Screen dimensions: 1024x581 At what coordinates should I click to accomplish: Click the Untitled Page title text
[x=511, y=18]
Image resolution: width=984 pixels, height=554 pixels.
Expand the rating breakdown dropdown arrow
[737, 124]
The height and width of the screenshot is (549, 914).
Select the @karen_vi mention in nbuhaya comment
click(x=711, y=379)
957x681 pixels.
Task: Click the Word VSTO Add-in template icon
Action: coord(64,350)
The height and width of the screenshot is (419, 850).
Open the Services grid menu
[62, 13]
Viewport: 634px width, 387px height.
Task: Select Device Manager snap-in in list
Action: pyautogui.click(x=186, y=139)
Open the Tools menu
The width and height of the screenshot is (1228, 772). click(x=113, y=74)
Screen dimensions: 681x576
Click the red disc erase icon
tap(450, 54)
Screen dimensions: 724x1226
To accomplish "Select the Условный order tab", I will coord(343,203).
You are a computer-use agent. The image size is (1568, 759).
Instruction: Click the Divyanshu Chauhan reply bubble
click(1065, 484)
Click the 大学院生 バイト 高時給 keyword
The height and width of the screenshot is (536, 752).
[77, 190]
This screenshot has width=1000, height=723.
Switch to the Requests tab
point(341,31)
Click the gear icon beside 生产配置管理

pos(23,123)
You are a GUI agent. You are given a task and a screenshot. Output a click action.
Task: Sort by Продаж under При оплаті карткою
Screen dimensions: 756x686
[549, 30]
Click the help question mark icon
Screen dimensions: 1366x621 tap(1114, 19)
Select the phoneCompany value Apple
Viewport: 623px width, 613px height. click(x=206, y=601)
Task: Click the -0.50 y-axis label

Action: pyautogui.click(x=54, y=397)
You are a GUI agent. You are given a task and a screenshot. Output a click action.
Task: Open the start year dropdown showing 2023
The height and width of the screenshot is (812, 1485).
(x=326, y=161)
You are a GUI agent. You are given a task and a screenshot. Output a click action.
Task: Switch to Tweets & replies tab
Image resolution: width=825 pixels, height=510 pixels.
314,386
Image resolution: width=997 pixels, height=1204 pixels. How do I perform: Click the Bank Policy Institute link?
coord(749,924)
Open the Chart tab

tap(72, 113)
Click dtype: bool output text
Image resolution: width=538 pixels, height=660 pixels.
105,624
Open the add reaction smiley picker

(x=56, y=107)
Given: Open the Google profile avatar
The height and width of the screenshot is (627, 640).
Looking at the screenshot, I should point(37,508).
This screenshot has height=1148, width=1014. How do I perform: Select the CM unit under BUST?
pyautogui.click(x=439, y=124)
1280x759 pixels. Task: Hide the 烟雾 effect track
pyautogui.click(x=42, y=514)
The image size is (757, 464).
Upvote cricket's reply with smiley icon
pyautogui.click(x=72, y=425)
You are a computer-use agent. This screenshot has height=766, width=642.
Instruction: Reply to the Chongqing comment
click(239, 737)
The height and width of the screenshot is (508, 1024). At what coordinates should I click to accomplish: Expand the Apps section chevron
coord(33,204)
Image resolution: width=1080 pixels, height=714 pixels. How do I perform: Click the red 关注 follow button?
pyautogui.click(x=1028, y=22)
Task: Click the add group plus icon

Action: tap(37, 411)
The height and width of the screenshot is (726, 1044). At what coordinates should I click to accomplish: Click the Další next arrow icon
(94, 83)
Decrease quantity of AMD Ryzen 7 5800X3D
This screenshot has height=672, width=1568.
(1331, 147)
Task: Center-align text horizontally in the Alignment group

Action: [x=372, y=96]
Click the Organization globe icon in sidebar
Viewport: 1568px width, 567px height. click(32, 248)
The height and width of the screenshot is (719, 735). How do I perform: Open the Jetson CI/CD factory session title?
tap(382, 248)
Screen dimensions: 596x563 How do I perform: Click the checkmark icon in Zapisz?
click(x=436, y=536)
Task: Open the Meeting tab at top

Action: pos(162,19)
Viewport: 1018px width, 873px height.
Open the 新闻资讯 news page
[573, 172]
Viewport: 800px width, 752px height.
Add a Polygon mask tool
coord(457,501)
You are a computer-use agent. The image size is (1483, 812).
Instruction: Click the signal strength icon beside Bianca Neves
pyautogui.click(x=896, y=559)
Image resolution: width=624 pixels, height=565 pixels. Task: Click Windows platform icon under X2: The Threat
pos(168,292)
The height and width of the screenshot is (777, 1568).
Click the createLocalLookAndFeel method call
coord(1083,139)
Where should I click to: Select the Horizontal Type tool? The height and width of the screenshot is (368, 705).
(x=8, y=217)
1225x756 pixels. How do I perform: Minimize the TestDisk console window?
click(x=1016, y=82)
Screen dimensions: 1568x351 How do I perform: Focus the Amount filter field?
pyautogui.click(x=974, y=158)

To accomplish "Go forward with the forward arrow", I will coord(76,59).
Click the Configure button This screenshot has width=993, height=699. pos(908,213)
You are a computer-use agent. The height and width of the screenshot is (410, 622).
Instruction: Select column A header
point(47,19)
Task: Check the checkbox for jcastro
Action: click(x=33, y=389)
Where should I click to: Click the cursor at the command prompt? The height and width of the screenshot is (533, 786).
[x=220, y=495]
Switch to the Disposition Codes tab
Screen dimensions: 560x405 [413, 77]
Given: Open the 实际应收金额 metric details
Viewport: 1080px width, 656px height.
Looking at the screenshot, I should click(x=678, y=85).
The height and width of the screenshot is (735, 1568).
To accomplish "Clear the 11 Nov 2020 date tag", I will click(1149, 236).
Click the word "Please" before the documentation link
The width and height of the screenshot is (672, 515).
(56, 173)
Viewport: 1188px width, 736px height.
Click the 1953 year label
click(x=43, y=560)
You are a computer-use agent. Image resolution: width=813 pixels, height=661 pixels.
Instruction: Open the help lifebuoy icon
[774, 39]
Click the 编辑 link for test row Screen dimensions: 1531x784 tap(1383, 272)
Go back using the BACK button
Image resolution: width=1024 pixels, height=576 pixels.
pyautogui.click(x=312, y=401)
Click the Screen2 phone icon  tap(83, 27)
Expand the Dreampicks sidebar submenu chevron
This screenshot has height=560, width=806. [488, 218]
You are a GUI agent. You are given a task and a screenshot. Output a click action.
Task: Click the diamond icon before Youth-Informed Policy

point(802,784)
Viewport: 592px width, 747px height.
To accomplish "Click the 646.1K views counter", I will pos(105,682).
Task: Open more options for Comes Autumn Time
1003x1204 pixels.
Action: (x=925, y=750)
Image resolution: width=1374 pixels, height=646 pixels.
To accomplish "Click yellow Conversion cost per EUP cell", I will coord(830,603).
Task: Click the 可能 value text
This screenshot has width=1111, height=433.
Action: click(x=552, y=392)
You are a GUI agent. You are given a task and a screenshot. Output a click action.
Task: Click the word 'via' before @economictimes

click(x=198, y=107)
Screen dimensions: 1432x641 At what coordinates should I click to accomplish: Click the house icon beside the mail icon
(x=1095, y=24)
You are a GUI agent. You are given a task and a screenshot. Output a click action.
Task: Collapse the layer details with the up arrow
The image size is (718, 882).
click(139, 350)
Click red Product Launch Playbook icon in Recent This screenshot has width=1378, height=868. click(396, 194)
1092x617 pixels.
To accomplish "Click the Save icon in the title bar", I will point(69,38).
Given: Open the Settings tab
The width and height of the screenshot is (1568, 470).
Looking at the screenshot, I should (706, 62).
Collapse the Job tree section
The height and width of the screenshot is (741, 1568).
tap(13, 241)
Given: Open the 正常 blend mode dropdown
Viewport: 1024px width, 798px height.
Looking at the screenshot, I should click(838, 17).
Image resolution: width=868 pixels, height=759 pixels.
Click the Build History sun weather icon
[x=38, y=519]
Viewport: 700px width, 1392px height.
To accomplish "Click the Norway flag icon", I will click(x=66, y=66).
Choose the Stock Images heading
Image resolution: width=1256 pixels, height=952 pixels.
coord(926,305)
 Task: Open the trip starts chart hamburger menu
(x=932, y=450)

TASK PROMPT ->
An exact copy of the entire material is required.

ANSWER SECTION ->
Screen dimensions: 1024x581 At what coordinates should I click to accomplish: Click the Untitled Page title text
[x=511, y=18]
Image resolution: width=984 pixels, height=554 pixels.
Expand the rating breakdown dropdown arrow
[737, 124]
The height and width of the screenshot is (549, 914).
Select the @karen_vi mention in nbuhaya comment
click(x=711, y=379)
957x681 pixels.
Task: Click the Word VSTO Add-in template icon
Action: coord(64,350)
The height and width of the screenshot is (419, 850).
Open the Services grid menu
[62, 13]
Viewport: 634px width, 387px height.
Task: Select Device Manager snap-in in list
Action: pyautogui.click(x=186, y=139)
Open the Tools menu
The width and height of the screenshot is (1228, 772). click(x=113, y=74)
Screen dimensions: 681x576
Click the red disc erase icon
tap(450, 54)
Screen dimensions: 724x1226
To accomplish "Select the Условный order tab", I will coord(343,203).
You are a computer-use agent. The image size is (1568, 759).
Instruction: Click the Divyanshu Chauhan reply bubble
click(1065, 484)
Click the 大学院生 バイト 高時給 keyword
The height and width of the screenshot is (536, 752).
[77, 190]
This screenshot has width=1000, height=723.
Switch to the Requests tab
point(341,31)
Click the gear icon beside 生产配置管理

pos(23,123)
You are a GUI agent. You are given a task and a screenshot. Output a click action.
Task: Sort by Продаж under При оплаті карткою
Screen dimensions: 756x686
[549, 30]
Click the help question mark icon
Screen dimensions: 1366x621 tap(1114, 19)
Select the phoneCompany value Apple
Viewport: 623px width, 613px height. click(x=206, y=601)
Task: Click the -0.50 y-axis label

Action: pyautogui.click(x=54, y=397)
You are a GUI agent. You are given a task and a screenshot. Output a click action.
Task: Open the start year dropdown showing 2023
The height and width of the screenshot is (812, 1485).
(x=326, y=161)
You are a GUI agent. You are given a task and a screenshot. Output a click action.
Task: Switch to Tweets & replies tab
Image resolution: width=825 pixels, height=510 pixels.
314,386
Image resolution: width=997 pixels, height=1204 pixels. How do I perform: Click the Bank Policy Institute link?
coord(749,924)
Open the Chart tab

tap(72, 113)
Click dtype: bool output text
Image resolution: width=538 pixels, height=660 pixels.
105,624
Open the add reaction smiley picker

(x=56, y=107)
Given: Open the Google profile avatar
The height and width of the screenshot is (627, 640).
Looking at the screenshot, I should point(37,508).
This screenshot has height=1148, width=1014. How do I perform: Select the CM unit under BUST?
pyautogui.click(x=439, y=124)
1280x759 pixels. Task: Hide the 烟雾 effect track
pyautogui.click(x=42, y=514)
The image size is (757, 464).
Upvote cricket's reply with smiley icon
pyautogui.click(x=72, y=425)
You are a computer-use agent. This screenshot has height=766, width=642.
Instruction: Reply to the Chongqing comment
click(239, 737)
The height and width of the screenshot is (508, 1024). At what coordinates should I click to accomplish: Expand the Apps section chevron
coord(33,204)
Image resolution: width=1080 pixels, height=714 pixels. How do I perform: Click the red 关注 follow button?
pyautogui.click(x=1028, y=22)
Task: Click the add group plus icon

Action: tap(37, 411)
The height and width of the screenshot is (726, 1044). At what coordinates should I click to accomplish: Click the Další next arrow icon
(94, 83)
Decrease quantity of AMD Ryzen 7 5800X3D
This screenshot has height=672, width=1568.
(1331, 147)
Task: Center-align text horizontally in the Alignment group

Action: [x=372, y=96]
Click the Organization globe icon in sidebar
Viewport: 1568px width, 567px height. click(32, 248)
The height and width of the screenshot is (719, 735). How do I perform: Open the Jetson CI/CD factory session title?
tap(382, 248)
Screen dimensions: 596x563 How do I perform: Click the checkmark icon in Zapisz?
click(x=436, y=536)
Task: Open the Meeting tab at top

Action: pos(162,19)
Viewport: 1018px width, 873px height.
Open the 新闻资讯 news page
[573, 172]
Viewport: 800px width, 752px height.
Add a Polygon mask tool
coord(457,501)
You are a computer-use agent. The image size is (1483, 812).
Instruction: Click the signal strength icon beside Bianca Neves
pyautogui.click(x=896, y=559)
Image resolution: width=624 pixels, height=565 pixels. Task: Click Windows platform icon under X2: The Threat
pos(168,292)
The height and width of the screenshot is (777, 1568).
Click the createLocalLookAndFeel method call
coord(1083,139)
Where should I click to: Select the Horizontal Type tool? The height and width of the screenshot is (368, 705).
(x=8, y=217)
1225x756 pixels. How do I perform: Minimize the TestDisk console window?
click(x=1016, y=82)
Screen dimensions: 1568x351 How do I perform: Focus the Amount filter field?
pyautogui.click(x=974, y=158)

To accomplish "Go forward with the forward arrow", I will coord(76,59).
Click the Configure button This screenshot has width=993, height=699. pos(908,213)
You are a computer-use agent. The height and width of the screenshot is (410, 622).
Instruction: Select column A header
point(47,19)
Task: Check the checkbox for jcastro
Action: click(x=33, y=389)
Where should I click to: Click the cursor at the command prompt? The height and width of the screenshot is (533, 786).
[x=220, y=495]
Switch to the Disposition Codes tab
Screen dimensions: 560x405 [413, 77]
Given: Open the 实际应收金额 metric details
Viewport: 1080px width, 656px height.
Looking at the screenshot, I should click(x=678, y=85).
The height and width of the screenshot is (735, 1568).
To accomplish "Clear the 11 Nov 2020 date tag", I will click(1149, 236).
Click the word "Please" before the documentation link
The width and height of the screenshot is (672, 515).
(56, 173)
Viewport: 1188px width, 736px height.
Click the 1953 year label
click(x=43, y=560)
You are a computer-use agent. Image resolution: width=813 pixels, height=661 pixels.
Instruction: Open the help lifebuoy icon
[774, 39]
Click the 编辑 link for test row Screen dimensions: 1531x784 tap(1383, 272)
Go back using the BACK button
Image resolution: width=1024 pixels, height=576 pixels.
pyautogui.click(x=312, y=401)
Click the Screen2 phone icon  tap(83, 27)
Expand the Dreampicks sidebar submenu chevron
This screenshot has height=560, width=806. [488, 218]
You are a GUI agent. You are given a task and a screenshot. Output a click action.
Task: Click the diamond icon before Youth-Informed Policy

point(802,784)
Viewport: 592px width, 747px height.
To accomplish "Click the 646.1K views counter", I will pos(105,682).
Task: Open more options for Comes Autumn Time
1003x1204 pixels.
Action: (x=925, y=750)
Image resolution: width=1374 pixels, height=646 pixels.
To accomplish "Click yellow Conversion cost per EUP cell", I will coord(830,603).
Task: Click the 可能 value text
This screenshot has width=1111, height=433.
Action: click(x=552, y=392)
You are a GUI agent. You are given a task and a screenshot. Output a click action.
Task: Click the word 'via' before @economictimes

click(x=198, y=107)
Screen dimensions: 1432x641 At what coordinates should I click to accomplish: Click the house icon beside the mail icon
(x=1095, y=24)
You are a GUI agent. You are given a task and a screenshot. Output a click action.
Task: Collapse the layer details with the up arrow
The image size is (718, 882).
click(139, 350)
Click red Product Launch Playbook icon in Recent This screenshot has width=1378, height=868. click(396, 194)
1092x617 pixels.
To accomplish "Click the Save icon in the title bar", I will point(69,38).
Given: Open the Settings tab
The width and height of the screenshot is (1568, 470).
Looking at the screenshot, I should (706, 62).
Collapse the Job tree section
The height and width of the screenshot is (741, 1568).
tap(13, 241)
Given: Open the 正常 blend mode dropdown
Viewport: 1024px width, 798px height.
Looking at the screenshot, I should click(838, 17).
Image resolution: width=868 pixels, height=759 pixels.
Click the Build History sun weather icon
[x=38, y=519]
Viewport: 700px width, 1392px height.
To accomplish "Click the Norway flag icon", I will click(x=66, y=66).
Choose the Stock Images heading
Image resolution: width=1256 pixels, height=952 pixels.
coord(926,305)
 Task: Open the trip starts chart hamburger menu
(x=932, y=450)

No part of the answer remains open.